– Ничего, миледи.
– Ничего? Ты выглядишь так, будто подралась с Кошмаром.
Она потупилась и подхватила разложенную на постели нижнюю юбку.
– Давайте-ка лучше побыстрее оденемся… Ужин уже почти готов.
– Мэри!
Она неуверенно подняла глаза.
– Я поссорилась с Натали. Простите, миледи. Это больше не повторится.
Мэри с кем-то поссорилась? Да она ни разу в жизни голоса не повысила, по крайней мере, в моем присутствии. Не говоря уже об энгерийском воспитании и поведении, уместном для камеристки.
– Почему?
– Вы не станете сердиться?
– Рассказывай.
Щеки заалели еще сильнее. Она сжала нижнюю юбку так, что она чудом не треснула, подняла глаза и выпалила на одном дыхании:
– Потому что эта девица заявила кухарке, что вы странная и что с вами страшно жить под одной крышей. А я спросила, как же она такая пугливая каждый день в зеркало смотрится? Ну и…
Пару секунд я пыталась осмыслить услышанное, а потом хмыкнула. Моя магия – это близость смерти. Даже если кто-то не догадывается о ее истинной природе, инстинкты никто не отменял. Рядом с некромантами, а тем более с некромагами находиться приятно не всегда и не всем. Люди по-разному чувствуют мир, так что Натали может даже не понимать, в чем причина ее страха.
– Вы что, подрались?
– Так вы не сердитесь?
– Нет.
Мэри, которая до этого почти не дышала, поняла, что я и вправду не злюсь. Поощрять такое не полагалось, но, должно быть, что-то все же промелькнуло в глазах. Потому что она снова выпрямилась и воинственно кивнула:
– Я бы ей все патлы повыдирала, если бы не… Марисса.
Гм. Теперь у Мариссы будет еще более странное представление о леди Энгерии, а заодно и об их камеристках. И все-таки стало тепло: напряжение, что сдавило грудь после сообщения лорда Фрая, временно отступило. Снова захотелось улыбаться, а еще быть отчаянно красивой на этом ужине. Наслаждаться тем, что есть здесь и сейчас. Пока Мэри помогала с юбками, задумалась, откуда она знает вэлейский. Впрочем, перехватив ее задумчивый мечтательный взгляд, даже спрашивать не стала. Кажется, учитель у нее тот же, что и у меня с картами. А вот мне стоит почаще практиковаться, потому что данное Анри обещание я собираюсь выполнить. И выиграть, разумеется.

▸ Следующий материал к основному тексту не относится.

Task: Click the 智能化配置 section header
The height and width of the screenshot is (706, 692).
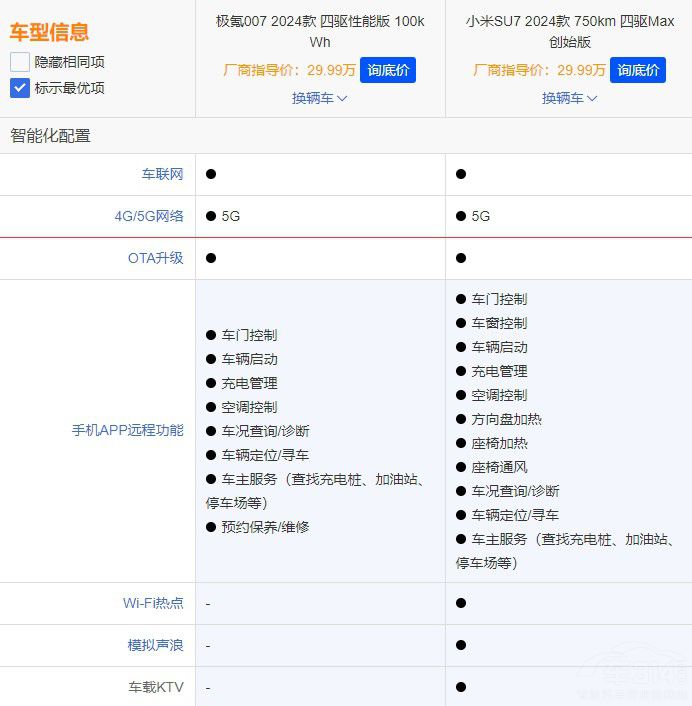Action: [x=50, y=136]
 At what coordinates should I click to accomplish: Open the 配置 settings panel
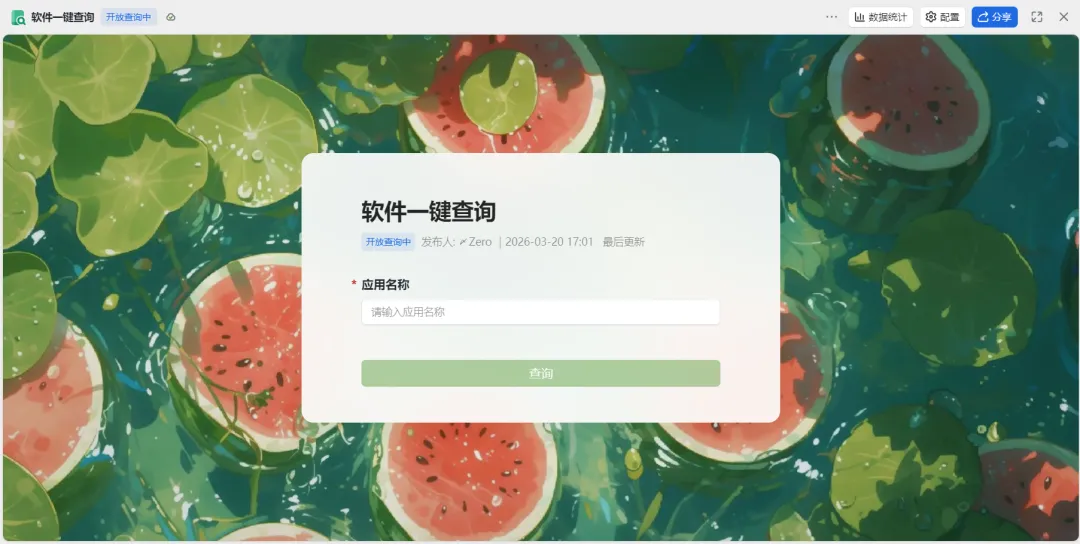point(942,17)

– Какое платье хотите надеть, миледи?
В первый миг мелькнула мысль о синем – подарке Анри, но я от нее отмахнулась. Не самая лучшая затея: наслаждаться – не значит позволять себе лишнего, а чувства и воспоминания между нами однозначно будут лишними. Пусть лучше все остается как есть.
В итоге в библиотеку спустилась в темно-охряном с открытыми плечами и высоким декольте. Волосы оставили распущенными, только пару локонов по бокам подхватили шпильками. И теперь я вскарабкалась во всей своей красоте на приставную лестницу, чтобы вместо нужных мне книг найти пустое место. В прямом смысле: фолиантов про брачные обряды армалов и усиление узоров на полке больше не было. На всякий случай сверилась с каталогом, убедилась, что книги должны стоять именно здесь. Куда они подевались? Я точно помнила, что оставила их в библиотеке, но горничные должны были вернуть на место. Может, перепутали?
Увы, сейчас времени искать не было, поэтому я сразу отправилась в столовую. Что-то не так: слишком тихо за дверями. Вошла и обнаружила, что стол даже не потрудились накрыть. Только лунный свет расплескался по мебели, подкрашивая обивку стульев серебром. Даже пошевелиться не успела, когда руки мужа легли на плечи, пустили по телу жаркую волну, а бархатный голос коснулся шеи:
– Готовы ужинать, миледи?
В том, что миледи готова к творящемуся с ней непонятно чему, по-прежнему были сомнения, которые пискнули жалобным голосом разума и затихли, когда миледи повернулась в руках мужа и низким, тягуче-грудным голосом произнесла:
– Будем грызть стол?
Анри заключил мое лицо в ладони.
– Если пожелаешь.
Глаза его сначала потемнели, а затем полыхнули так, что платье чудом не осыпалось горсткой пепла вместе с юбками и корсетом. Он смотрел на мои губы, и это было откровеннее самого непристойного поцелуя. Неуловимая бесстыдная ласка жгла меня, как огонь, и тем слаще было ответить тем же: скользить взглядом по щекам и шее, задержаться на вырезе расстегнутой на две пуговицы рубашки.